→ **Stored records**:
====
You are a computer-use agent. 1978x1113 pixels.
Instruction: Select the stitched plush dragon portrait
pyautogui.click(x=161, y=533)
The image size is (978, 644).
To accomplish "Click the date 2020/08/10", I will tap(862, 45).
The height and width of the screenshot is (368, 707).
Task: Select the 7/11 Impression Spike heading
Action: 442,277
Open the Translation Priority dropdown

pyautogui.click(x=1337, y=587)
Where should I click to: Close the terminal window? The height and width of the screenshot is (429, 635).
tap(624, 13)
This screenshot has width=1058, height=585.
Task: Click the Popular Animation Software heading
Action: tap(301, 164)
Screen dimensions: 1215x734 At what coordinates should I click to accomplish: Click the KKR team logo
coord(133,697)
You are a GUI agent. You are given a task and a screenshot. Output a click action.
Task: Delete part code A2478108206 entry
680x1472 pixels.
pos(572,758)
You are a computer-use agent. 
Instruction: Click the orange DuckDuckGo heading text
====
Exactly one number is the expected answer: the count of lines in the entries where the word "agent" is found.

3